Please count the lines below that contain the string "width" with case mattering, and give only that number.

Record excerpts:
- - -
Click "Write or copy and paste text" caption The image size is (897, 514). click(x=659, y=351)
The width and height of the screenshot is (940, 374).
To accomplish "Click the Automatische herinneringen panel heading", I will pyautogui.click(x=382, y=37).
- - -
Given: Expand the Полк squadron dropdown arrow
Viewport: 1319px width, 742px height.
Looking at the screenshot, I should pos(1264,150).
- - -
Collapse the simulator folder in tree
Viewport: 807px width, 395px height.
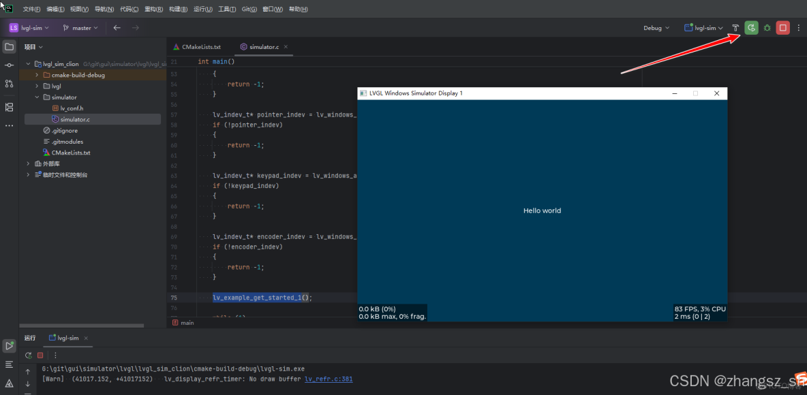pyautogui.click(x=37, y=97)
- - -
Answer to this problem:
3